Il n'hésitait pas à vous rabaisser le prix d'un buffet . Parfois , la mère de l'élève devant se lever très tôt pour gagner l'usine , il conduisait lui-même la jeune Hervine Riou à l'école , aidant au passage Marie-Job Helari , quasi aveugle , et qui ne comprenait que le breton ...
Bien sûr , il n'y avait que Mona pour percer l'énigme de cette âme inquiète , car elle seule pouvait franchir les frontières du royaume tant recherché par Yun , celui de la transparence et de l'accomplissement !
Le soir , quand il arrivait tôt , le spectacle de sa femme au coin du feu , racontant à Yannig des histoires d'un monde idéal , calmait un peu sa souffrance . La chaleur du foyer mettait un baume à son coeur meurtri .
Il restait là , s'asseyant à la grande table de chêne qu'il avait assemblée lui-même , feignant de parcourir son journal en dînant .
Mais , levant la tête , il lançait un coup d'oeil furtif et passionné sur cette créature magnifique à la longue chevelure brune , aux yeux verts , couleur d'émeraude , avec des reflets de feu !
Dans ces moments de grâce , il croyait avoir deviné le secret de sa harpe ...
Comme elle savait bien raconter , Mona !
Tantôt elle parlait d'une église invisible , au sommet d'une montagne du lointain sud , avec son trésor caché ...
Elle ressuscitait les mille et une légendes des fabuleuses contrées de l'ouest , englouties par les eaux .
Tantôt , c'était un voyage en caravane vers les cités féeriques de l'Orient dont les mosquées rutilaient d'innombrables pierres précieuses , tandis que leurs marchands vénitiens , venus du désert , vous initiaient au mystère des oasis .
Puis , la conteuse vous emmenait boire à la Fontaine de Jouvence , au pied de l'Arbre de Vie où jaillissait la source d'immortalité ... ( 4 )
Elle retraçait ensuite l'histoire du roi Poseïdon et de son Sceptre à trois branches , vous poussant sur le navire de Bran , ou sur celui de Maelduin , jusqu'au Royaume-sous-les-Ondes , cette Île des Fées qui nargue depuis l'aube les lois du temps ... ( 5 )
Peut-être iraient-ils vers ce Pays des Hommes de Cristal , au Pôle Nord , se demandait Yannig , dans cette patrie étrange où l'on croit revenir , alors qu'on est seulement parti loin de chez soi ? ( 6 )

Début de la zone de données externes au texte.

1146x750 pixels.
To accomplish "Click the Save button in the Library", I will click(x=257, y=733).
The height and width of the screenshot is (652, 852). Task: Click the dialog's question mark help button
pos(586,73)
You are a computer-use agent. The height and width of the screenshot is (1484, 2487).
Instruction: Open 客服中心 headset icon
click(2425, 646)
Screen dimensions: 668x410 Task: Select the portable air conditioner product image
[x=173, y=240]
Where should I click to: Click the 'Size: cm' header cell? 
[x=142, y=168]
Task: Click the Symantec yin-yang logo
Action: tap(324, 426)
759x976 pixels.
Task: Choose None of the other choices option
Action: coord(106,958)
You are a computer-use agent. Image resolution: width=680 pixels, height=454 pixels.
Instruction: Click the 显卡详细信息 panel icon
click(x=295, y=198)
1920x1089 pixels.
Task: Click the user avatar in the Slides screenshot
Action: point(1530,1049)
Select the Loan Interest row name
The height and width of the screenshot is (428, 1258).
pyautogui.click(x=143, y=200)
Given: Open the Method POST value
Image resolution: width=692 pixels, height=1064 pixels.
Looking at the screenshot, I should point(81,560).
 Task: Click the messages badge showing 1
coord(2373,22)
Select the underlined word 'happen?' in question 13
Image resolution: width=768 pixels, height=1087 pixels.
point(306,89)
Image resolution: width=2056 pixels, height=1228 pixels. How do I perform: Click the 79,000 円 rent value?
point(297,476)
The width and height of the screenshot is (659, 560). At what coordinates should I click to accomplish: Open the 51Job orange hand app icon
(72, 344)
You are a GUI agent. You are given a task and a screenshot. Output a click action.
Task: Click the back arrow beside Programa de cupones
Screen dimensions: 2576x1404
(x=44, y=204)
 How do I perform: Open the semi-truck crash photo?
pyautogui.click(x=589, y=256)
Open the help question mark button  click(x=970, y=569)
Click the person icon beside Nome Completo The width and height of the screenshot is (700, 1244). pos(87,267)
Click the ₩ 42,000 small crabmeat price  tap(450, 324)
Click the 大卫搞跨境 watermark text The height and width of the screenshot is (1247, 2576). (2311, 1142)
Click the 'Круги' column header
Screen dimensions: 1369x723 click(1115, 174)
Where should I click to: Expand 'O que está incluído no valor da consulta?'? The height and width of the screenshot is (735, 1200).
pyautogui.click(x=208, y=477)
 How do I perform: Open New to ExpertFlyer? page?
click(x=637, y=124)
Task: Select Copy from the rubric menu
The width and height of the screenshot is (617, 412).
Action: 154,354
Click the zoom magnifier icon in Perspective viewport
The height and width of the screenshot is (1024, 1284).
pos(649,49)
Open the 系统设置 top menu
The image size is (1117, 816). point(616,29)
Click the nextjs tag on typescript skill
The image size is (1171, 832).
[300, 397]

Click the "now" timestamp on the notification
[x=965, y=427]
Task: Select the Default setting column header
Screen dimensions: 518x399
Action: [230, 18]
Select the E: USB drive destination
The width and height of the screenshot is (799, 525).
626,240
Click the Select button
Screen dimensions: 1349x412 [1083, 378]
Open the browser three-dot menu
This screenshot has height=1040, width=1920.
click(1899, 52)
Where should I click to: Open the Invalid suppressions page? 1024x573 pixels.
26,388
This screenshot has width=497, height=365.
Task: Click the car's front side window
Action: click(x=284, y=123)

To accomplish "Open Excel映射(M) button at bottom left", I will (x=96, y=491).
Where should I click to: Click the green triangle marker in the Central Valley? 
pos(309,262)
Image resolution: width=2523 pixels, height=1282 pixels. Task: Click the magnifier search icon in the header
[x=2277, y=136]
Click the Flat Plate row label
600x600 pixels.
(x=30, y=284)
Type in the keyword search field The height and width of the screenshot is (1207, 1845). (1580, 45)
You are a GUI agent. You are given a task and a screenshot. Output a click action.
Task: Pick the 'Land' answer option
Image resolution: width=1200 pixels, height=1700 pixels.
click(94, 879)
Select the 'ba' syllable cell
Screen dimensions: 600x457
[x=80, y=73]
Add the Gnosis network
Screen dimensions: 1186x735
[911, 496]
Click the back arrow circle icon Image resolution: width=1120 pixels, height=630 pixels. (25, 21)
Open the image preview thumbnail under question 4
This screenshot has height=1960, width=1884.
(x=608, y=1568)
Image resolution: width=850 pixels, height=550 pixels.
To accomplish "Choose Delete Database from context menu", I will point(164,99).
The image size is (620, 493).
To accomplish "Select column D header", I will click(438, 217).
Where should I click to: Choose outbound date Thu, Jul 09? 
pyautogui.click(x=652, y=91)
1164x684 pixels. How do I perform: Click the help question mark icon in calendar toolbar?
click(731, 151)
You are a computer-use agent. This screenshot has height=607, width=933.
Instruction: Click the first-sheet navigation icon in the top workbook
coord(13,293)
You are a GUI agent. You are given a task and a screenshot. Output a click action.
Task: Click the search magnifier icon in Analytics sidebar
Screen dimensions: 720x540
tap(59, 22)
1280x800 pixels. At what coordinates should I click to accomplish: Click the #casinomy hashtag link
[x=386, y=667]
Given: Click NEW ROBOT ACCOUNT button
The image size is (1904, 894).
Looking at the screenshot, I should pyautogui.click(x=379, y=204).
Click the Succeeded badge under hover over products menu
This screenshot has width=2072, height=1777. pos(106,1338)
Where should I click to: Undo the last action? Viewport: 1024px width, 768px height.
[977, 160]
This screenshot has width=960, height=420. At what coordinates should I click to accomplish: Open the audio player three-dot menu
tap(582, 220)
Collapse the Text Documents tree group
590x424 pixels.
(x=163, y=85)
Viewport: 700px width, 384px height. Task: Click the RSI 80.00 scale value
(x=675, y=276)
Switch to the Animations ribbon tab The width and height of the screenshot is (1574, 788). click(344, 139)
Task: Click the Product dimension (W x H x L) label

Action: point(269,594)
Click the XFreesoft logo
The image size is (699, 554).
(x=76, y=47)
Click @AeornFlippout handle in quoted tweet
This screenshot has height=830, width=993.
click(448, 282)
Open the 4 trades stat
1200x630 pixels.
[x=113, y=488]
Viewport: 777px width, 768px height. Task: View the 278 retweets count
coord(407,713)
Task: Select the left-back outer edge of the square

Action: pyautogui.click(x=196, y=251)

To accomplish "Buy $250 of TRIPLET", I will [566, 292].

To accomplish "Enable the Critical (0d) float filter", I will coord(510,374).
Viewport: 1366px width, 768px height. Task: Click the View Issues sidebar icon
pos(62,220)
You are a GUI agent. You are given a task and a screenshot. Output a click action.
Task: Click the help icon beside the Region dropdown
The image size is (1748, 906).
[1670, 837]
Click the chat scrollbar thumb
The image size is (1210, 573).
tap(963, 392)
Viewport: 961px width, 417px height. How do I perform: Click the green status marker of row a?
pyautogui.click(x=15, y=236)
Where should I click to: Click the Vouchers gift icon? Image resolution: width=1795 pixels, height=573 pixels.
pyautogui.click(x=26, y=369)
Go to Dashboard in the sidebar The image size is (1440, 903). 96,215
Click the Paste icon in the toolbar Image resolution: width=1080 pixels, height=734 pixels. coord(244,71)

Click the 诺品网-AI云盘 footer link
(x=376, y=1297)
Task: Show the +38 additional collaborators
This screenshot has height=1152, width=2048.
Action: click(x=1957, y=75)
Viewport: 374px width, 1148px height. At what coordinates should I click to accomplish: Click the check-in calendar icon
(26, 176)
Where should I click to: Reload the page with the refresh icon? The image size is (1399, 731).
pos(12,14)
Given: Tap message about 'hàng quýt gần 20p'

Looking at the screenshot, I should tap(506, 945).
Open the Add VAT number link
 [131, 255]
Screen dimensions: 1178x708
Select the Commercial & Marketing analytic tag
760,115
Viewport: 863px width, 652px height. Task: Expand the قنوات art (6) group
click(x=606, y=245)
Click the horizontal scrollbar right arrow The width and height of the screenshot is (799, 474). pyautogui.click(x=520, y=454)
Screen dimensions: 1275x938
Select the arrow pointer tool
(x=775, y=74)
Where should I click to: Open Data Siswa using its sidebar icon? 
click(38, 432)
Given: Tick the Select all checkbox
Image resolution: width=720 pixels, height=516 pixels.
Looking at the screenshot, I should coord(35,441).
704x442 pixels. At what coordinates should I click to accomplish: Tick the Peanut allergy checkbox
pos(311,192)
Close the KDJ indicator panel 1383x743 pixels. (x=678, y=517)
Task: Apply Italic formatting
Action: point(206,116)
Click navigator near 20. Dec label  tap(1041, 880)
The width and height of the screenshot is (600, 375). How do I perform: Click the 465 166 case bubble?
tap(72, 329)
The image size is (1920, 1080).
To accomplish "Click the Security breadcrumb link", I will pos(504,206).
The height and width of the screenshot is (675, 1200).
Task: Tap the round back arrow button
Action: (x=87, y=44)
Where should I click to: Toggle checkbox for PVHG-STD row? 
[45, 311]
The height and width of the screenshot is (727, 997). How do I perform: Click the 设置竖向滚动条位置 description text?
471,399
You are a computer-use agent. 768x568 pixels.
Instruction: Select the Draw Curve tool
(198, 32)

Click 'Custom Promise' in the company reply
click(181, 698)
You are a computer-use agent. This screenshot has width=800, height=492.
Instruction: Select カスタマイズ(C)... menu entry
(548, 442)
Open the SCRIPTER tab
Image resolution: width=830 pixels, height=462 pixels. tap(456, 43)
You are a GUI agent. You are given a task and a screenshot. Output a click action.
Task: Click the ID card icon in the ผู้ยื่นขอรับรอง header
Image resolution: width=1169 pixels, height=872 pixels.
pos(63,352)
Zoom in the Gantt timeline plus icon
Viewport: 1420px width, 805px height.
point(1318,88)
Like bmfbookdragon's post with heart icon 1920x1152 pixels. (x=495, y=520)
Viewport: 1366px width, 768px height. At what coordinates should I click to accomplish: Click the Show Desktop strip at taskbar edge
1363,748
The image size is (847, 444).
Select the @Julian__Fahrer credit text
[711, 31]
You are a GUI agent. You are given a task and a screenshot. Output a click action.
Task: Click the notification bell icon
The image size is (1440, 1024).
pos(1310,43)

... Ne lui arrivait-il pas , d'ailleurs , de comparer sa mère à cette Mona Kerbili , jeune ouessantine s'étant laissée séduire par un " morgan " , fils des Dieux de la mer ? ( 7 )
Viendrait un jour , se disait-il avec crainte , où elle retrouverait sans doute , elle aussi , son palais de corail nacré de perles , sous les flots ténébreux ...
( A Suivre )

DAN AR WERN - Le Passeur des Mondes ( 1er Cercle ) - VI - L'Attente / Première Partie - 1 - La Conteuse et L'Ebéniste - Tous droits réservés / All rights reserved / Pep gwir miret strizh - " Le Passeur des Mondes " , Copyright 2005 , SGDL . Copyright arbredor.com 2007 et 2008 ( Version numérique ) .
Tableau : Bouguereau , " L'Attente " ( 1902 )
Droits réservés .
Notes :
1 - Cuchulainn ( " Chien de Culann " ) , héros de la mythologie irlandaise , fils de Lug et de Eithne , mère de tous les dieux .
- Lug , dieu suprême du panthéon celtique .
- Dechtire ( Deichtire ) , mère terrestre de Cuchulainn .
- Nominoë ( Nevenoe ) , roi de Bretagne ( 845 - 851 ) , père de la Patrie ( Tad ar Vro ) , vainqueur des Francs à Ballon ( 845 ) .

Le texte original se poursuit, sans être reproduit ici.